**DIRECTIONS FOR THIS TASK**
Only the lines below from the one that holds "Task: Uncheck row 2 地层编号 checkbox" through the one that holds "Delete Session 105" should appear in the answer, copied exactly, end lines included and pictures omitted.

**EXERCISE INPUT**
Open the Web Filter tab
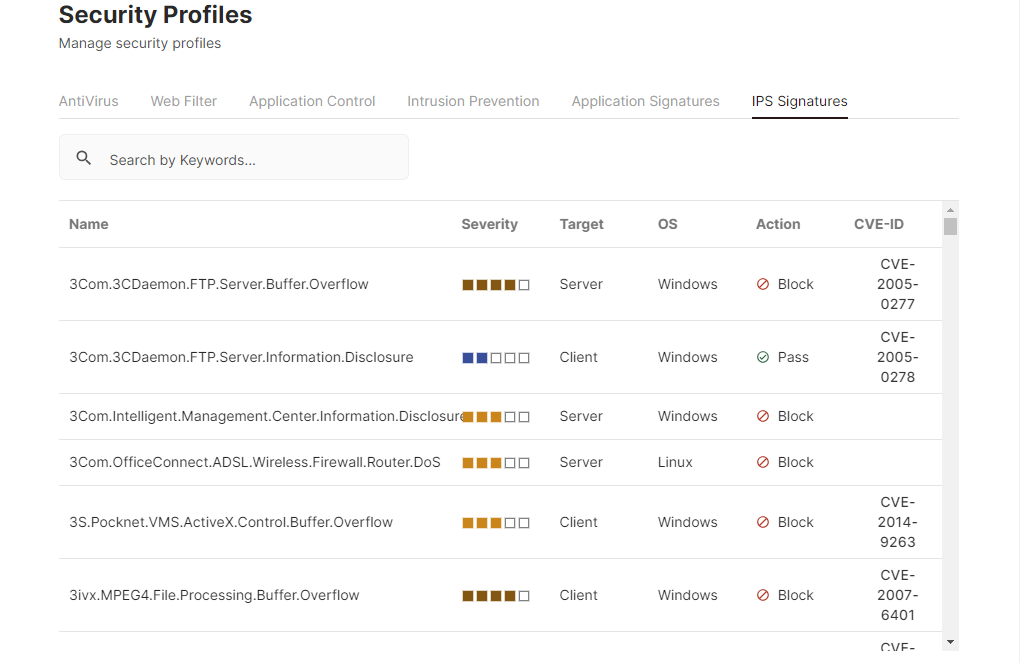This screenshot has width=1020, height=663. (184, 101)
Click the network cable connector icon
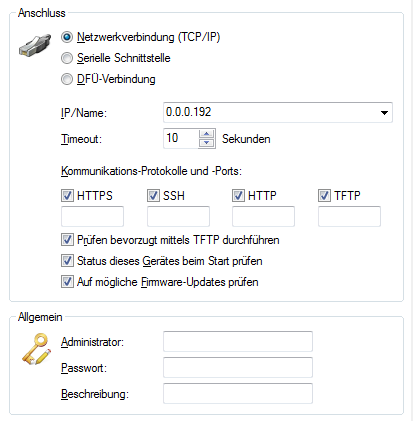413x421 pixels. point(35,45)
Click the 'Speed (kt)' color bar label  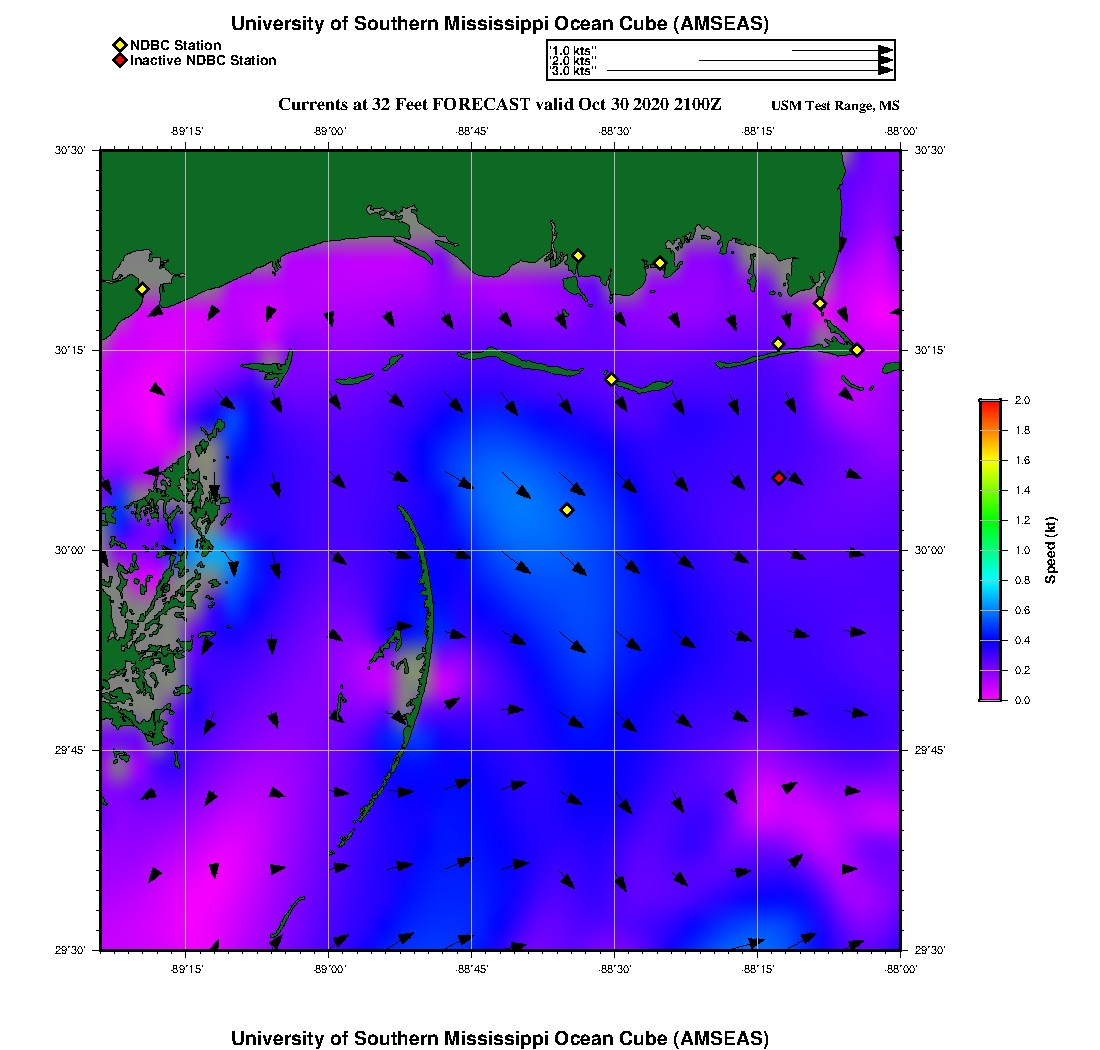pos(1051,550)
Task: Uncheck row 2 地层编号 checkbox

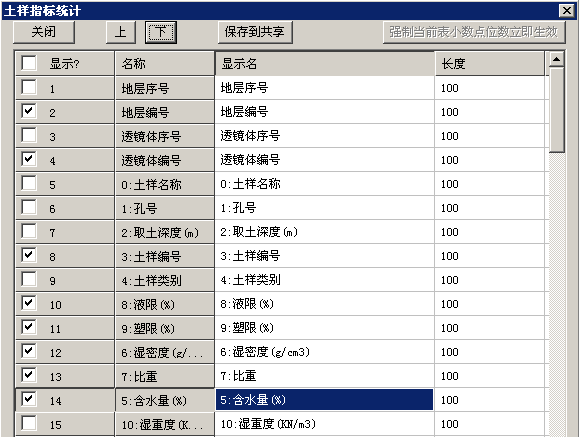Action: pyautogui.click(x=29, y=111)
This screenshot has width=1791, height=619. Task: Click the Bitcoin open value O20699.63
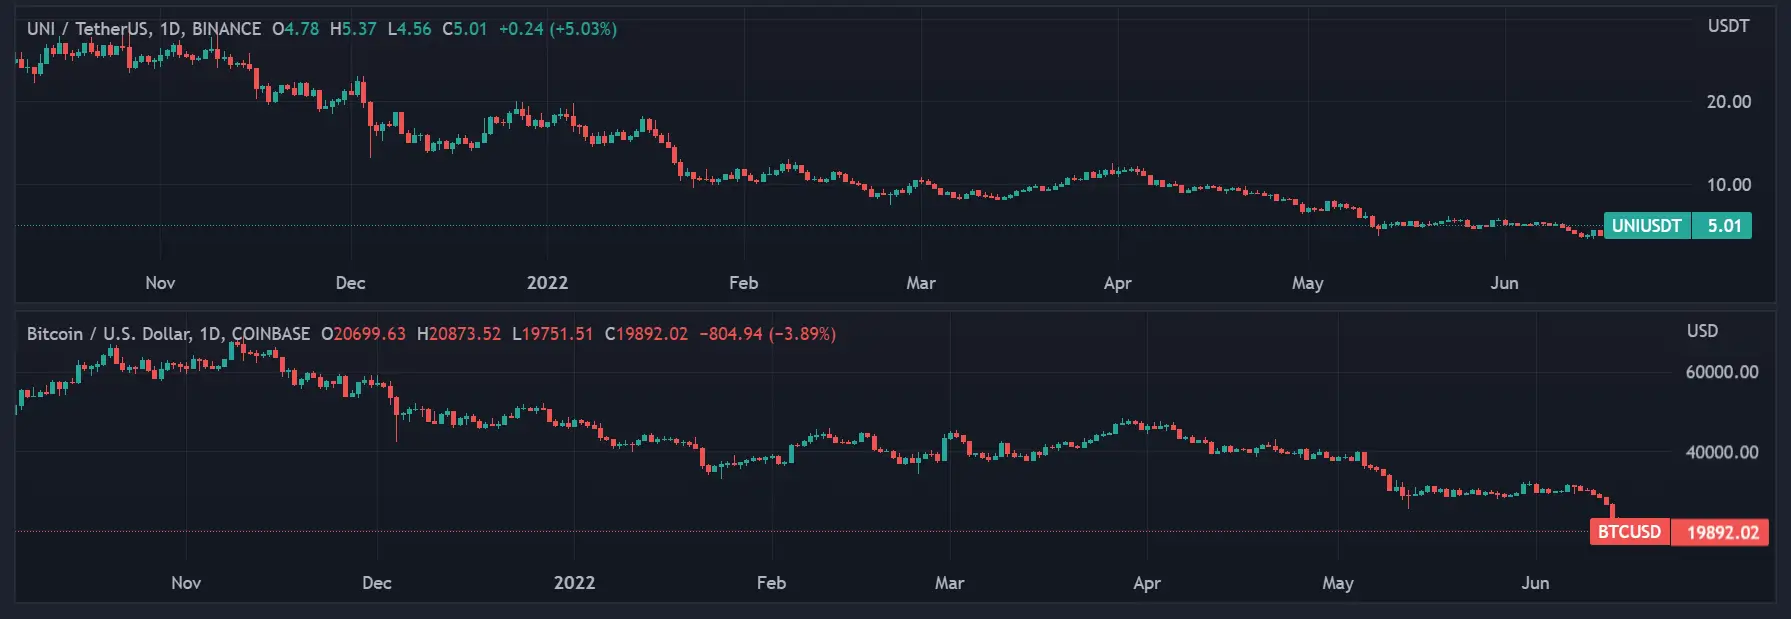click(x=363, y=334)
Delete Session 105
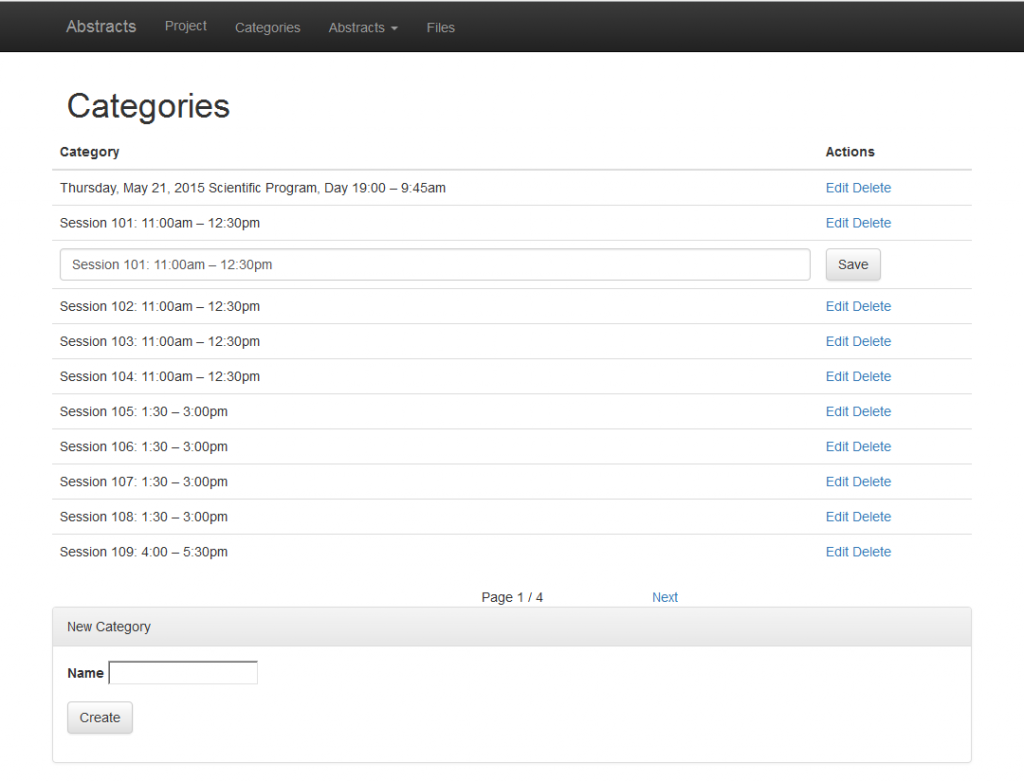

==

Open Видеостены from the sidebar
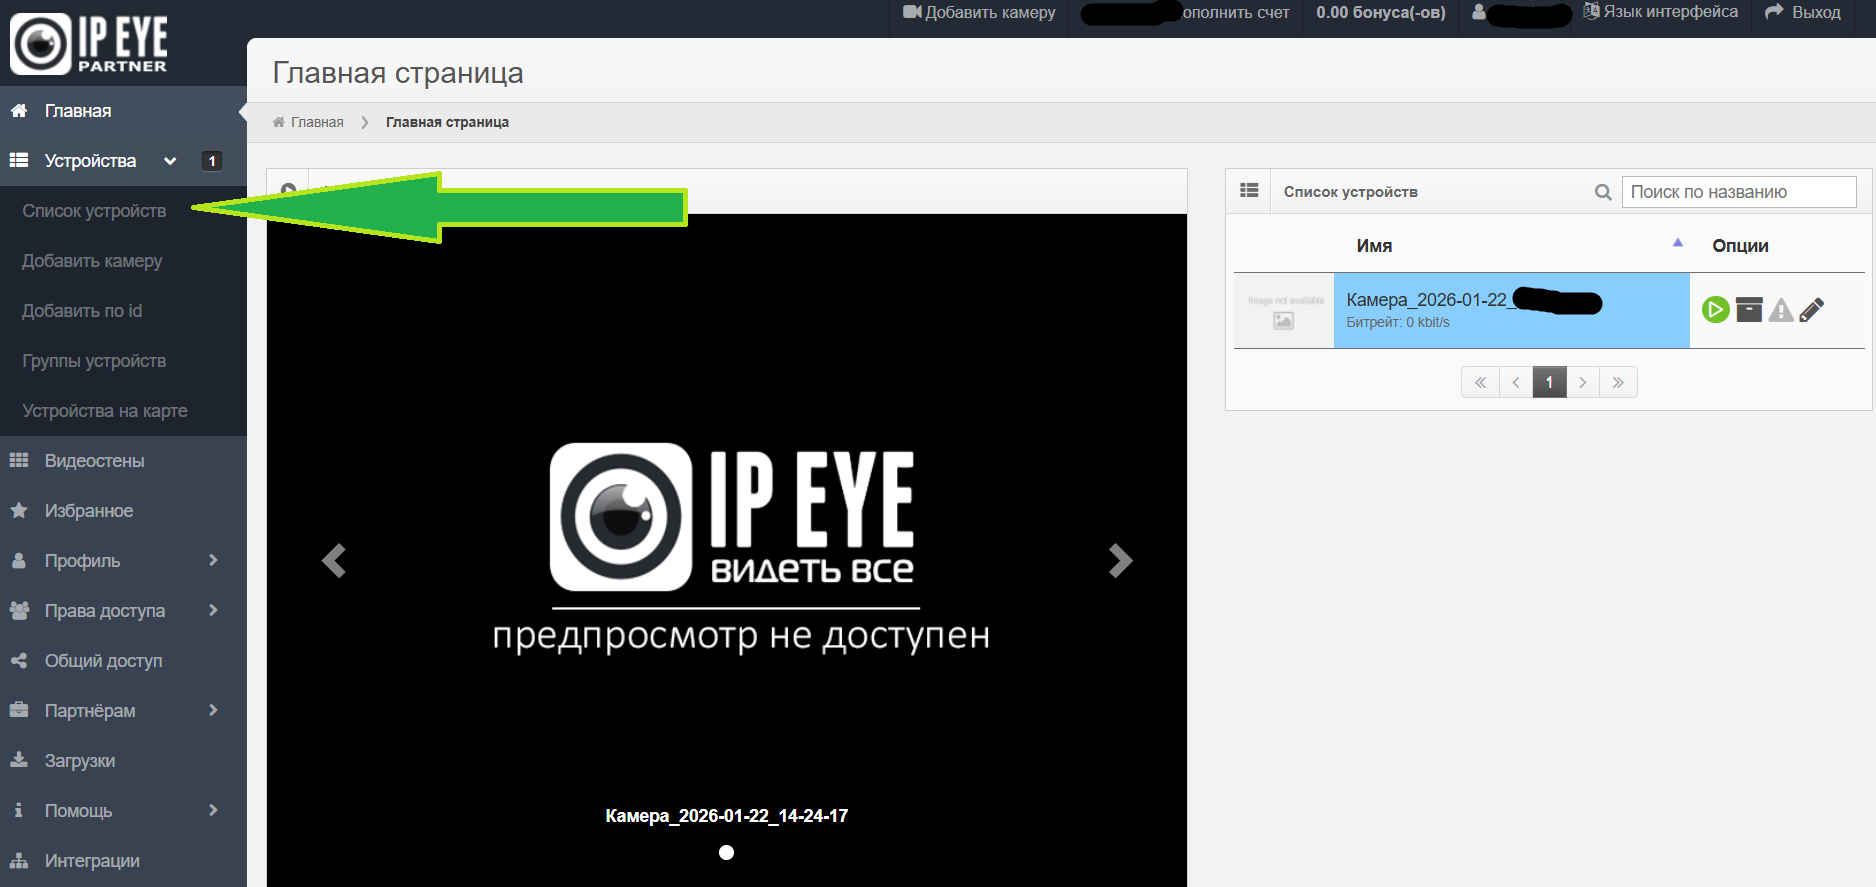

...

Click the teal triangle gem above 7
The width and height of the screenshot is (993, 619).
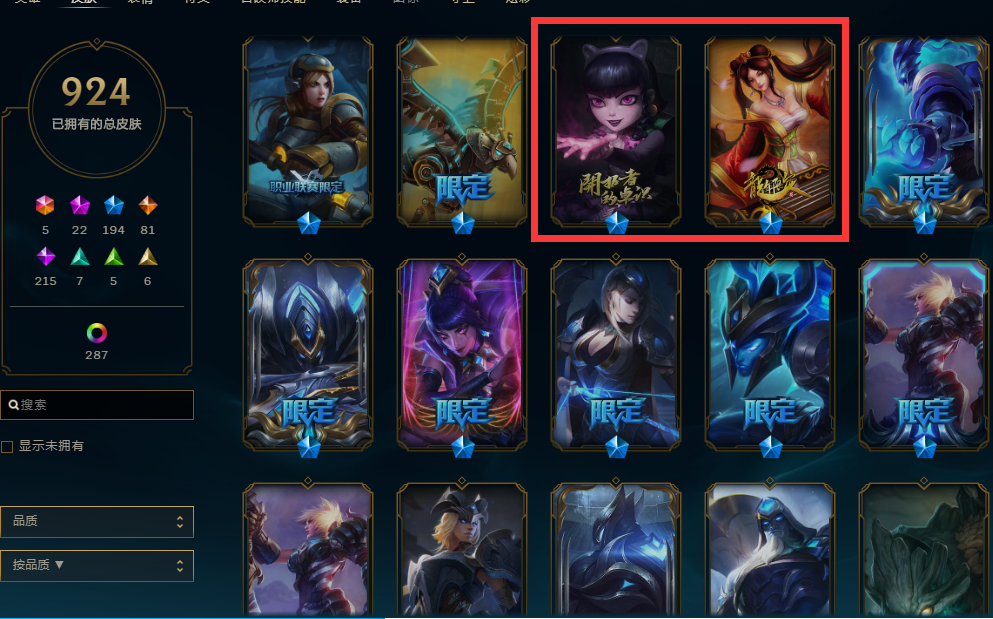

**TASK RESULT**
Task: Uncheck row 2 地层编号 checkbox

Action: pyautogui.click(x=29, y=111)
This screenshot has width=1791, height=619. Task: Click the Bitcoin open value O20699.63
click(x=363, y=334)
Delete Session 105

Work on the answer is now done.